Watson thinks female audiences are better at finding ways to relate to characters across the gender spectrum.
“Women are great at doing that," she insisted. "We see whoever is on screen and we recognize the human qualities that we relate to and there’s not such a gap."
Men, on the other hand, typically stop themselves from relating to female characters.
"But for some reason there’s some kind of barrier there where [men] are like, ‘I don’t want to relate to a girl. I don’t want to, I don’t want that,’ which I think is inherently part of the problem," Watson explained.
“If I asked a young boy what superhero they looked up to, I feel a lot fewer would say a female one or would ever use an example of a female one, than in reverse, which is a shame because I feel like we need to live in a culture that values and respects and looks up to and idolizes women as much as men."
The actress thinks that introducing children to characters like Hermione Granger from "Harry Potter" is one way to turn around this gendered mindset.
Watson said her character from the "Harry Potter" films was somebody that anyone — girl or boy — could idolize.

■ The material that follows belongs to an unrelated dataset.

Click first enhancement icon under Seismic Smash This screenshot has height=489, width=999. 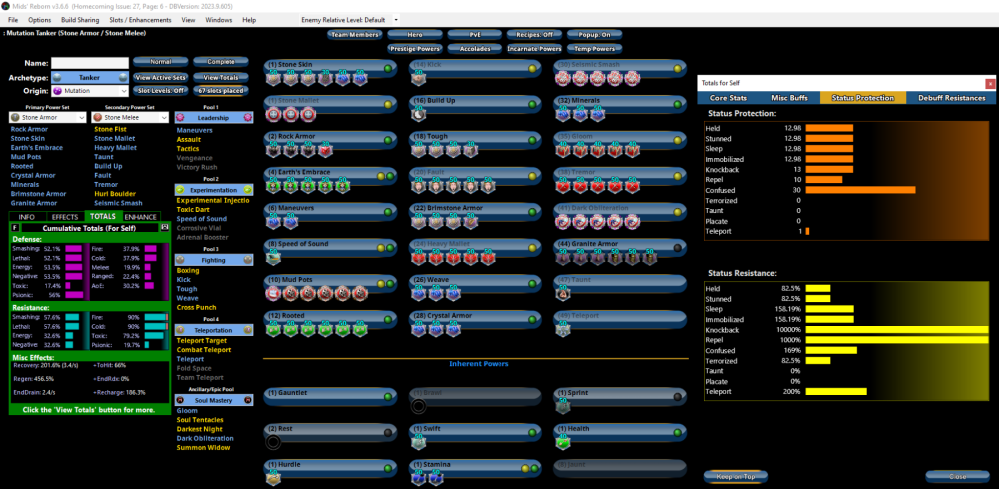pos(564,78)
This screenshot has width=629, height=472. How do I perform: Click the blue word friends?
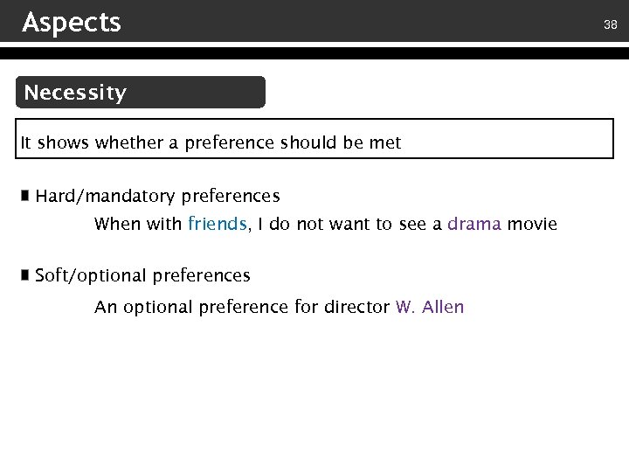tap(218, 224)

“Hermione was that perfect example," she said. "Hermione finds a way to wield her intelligence and become really the leader in this group of two other boys. That’s kind of the role that she assumes. Harry is much more intuitive. Ron is just along for the ride. Hermione is the one with the plan. She’s in control. ... She’s really the glue that keeps that trio together. Her role, it’s fundamental. And the boys knew it and they really treat her as if they know that.”
Watson hopes the film industry continues to challenge gender stereotypes.
"You need to expand people’s vision," she concluded. "You need to get people out of comfortable habits and patterns in order to see new possibilities.”